Proceedings of International Conference on Hybrid and Organic Photovoltaics (HOPV18)
Publication date: 21st February 2018
Advances in the development of non-fullerene electron acceptors such as indaceno[1,2-b:5,6-b']dithiophene (IDT)-based small molecules have made fullerene-free organic solar cells to a competitive alternative to conventional fullerene-based organic photovoltaics with efficiencies approaching 13%.[1] Despite the recent progress and enormous potential of non-fullerene organic solar cells (NF-OSCs), the influence of the polymers molecular weight on the performance and structure-property relationship of polymer:small molecule bulk-heterojunction systems has not been studied in detail so far, even though this could play a key role to further improve the efficiency.

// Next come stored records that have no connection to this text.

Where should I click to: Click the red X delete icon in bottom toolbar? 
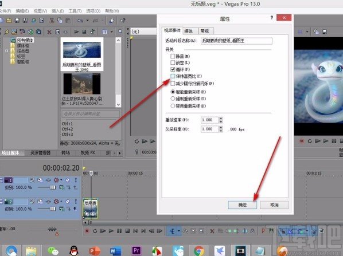pyautogui.click(x=212, y=231)
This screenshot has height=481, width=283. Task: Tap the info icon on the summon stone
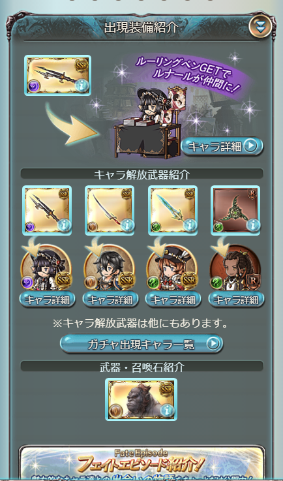[167, 411]
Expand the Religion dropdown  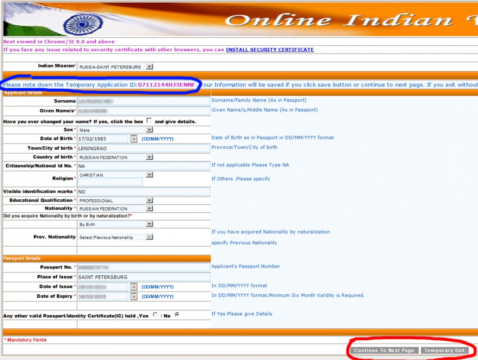click(149, 175)
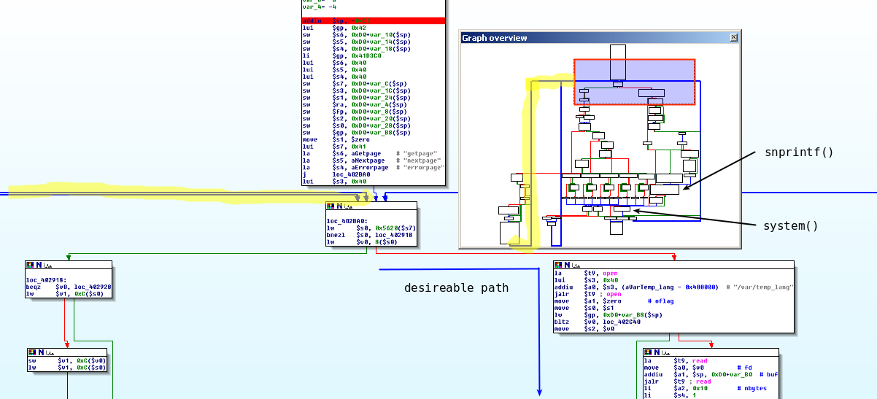Follow loc_402BA0 target in the j instruction
The image size is (877, 399).
point(351,174)
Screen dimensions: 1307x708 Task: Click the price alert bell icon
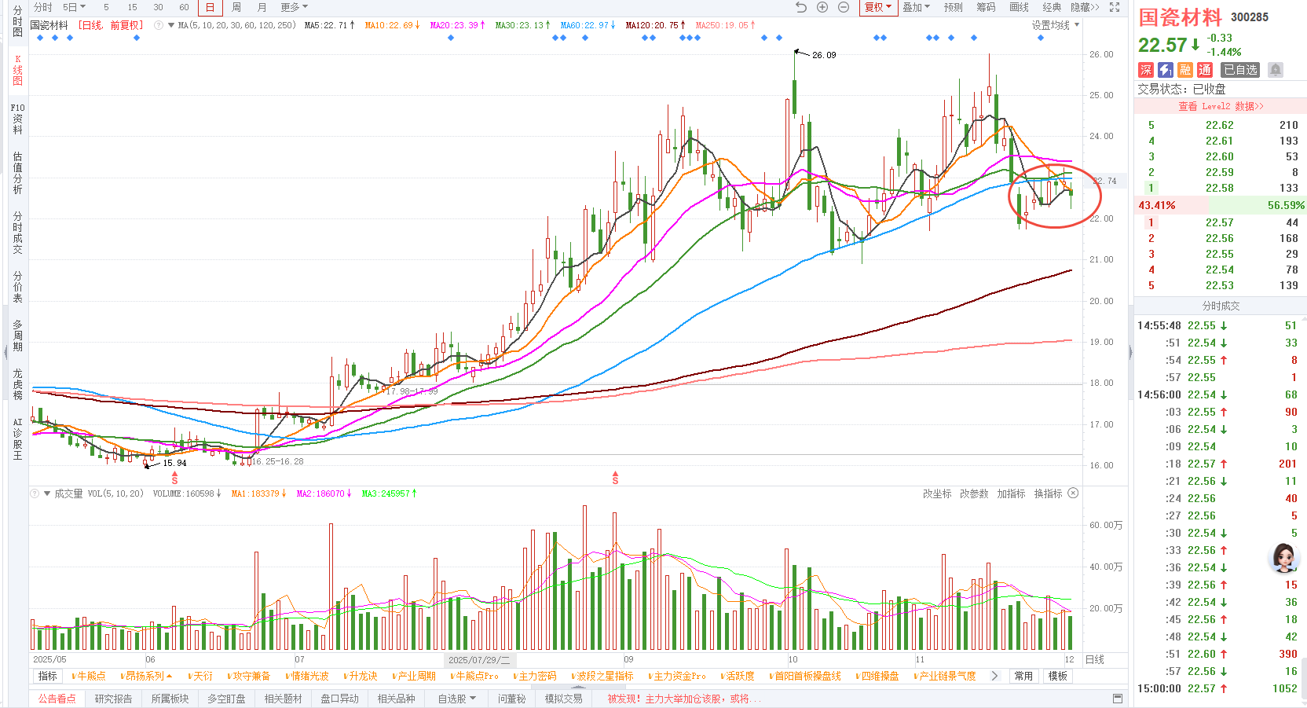pyautogui.click(x=1276, y=70)
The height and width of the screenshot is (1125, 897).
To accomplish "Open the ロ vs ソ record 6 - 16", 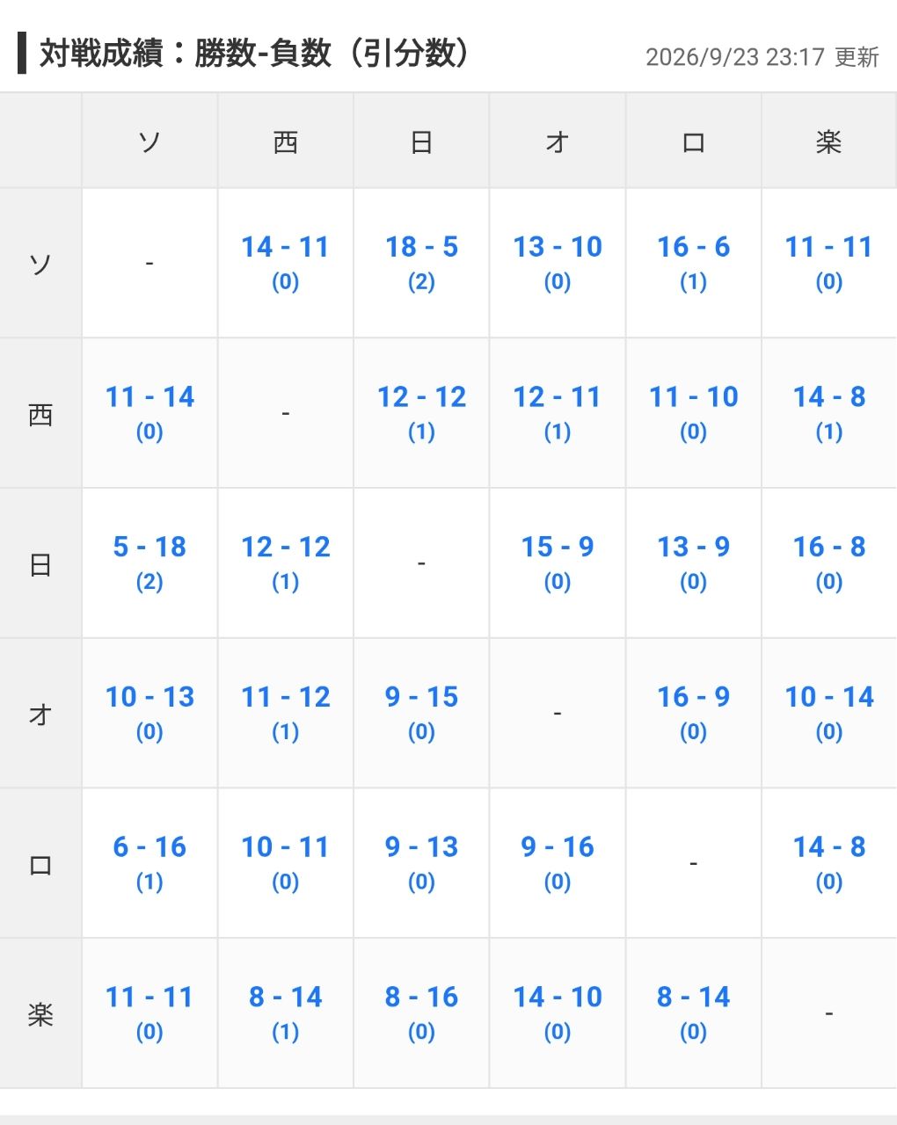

For this purpose, we systematically investigated the effect of the polymers molecular weight on the photovoltaic performance, film morphology, charge carrier mobility and non-geminate recombination dynamics of NF-OSCs using the low bandgap polymer PTB7-Th (with molecular weights in the range of 50-300 kDa) and the small molecule O-IDTBR (O = n-octyl) as donor and acceptor species, respectively. Inverted bulk-heterojunction solar cells with an open-circuit voltage of about 1 V, a short-circuit current density of ca. 15.2 mA cm−2, a fill factor over 60%, and a power conversion efficiency of 10% were obtained using high molecular weight polymers. The photovoltaic performance, however, was significantly influenced by the different molecular weight of PTB7-Th exhibiting an optimum at 200 kDa. This can be correlated with the improved field-effect hole mobility (ca. 1.1 × 10−2 cm2 V−1 s−1) and the lower activation energy of charge transport (25 meV) of PTB7-Th. Further considerable contributions originate from the favorable film morphology and phase separation, the higher degree of crystallinity (π−π stacking of polymer backbone), the higher charge carrier concentration and lifetime (4.5 µs) as well as the lower non-geminate recombination rate constant.
[1] Zhao et al., J. Am. Chem. Soc. 2017, 139, 7148-7151.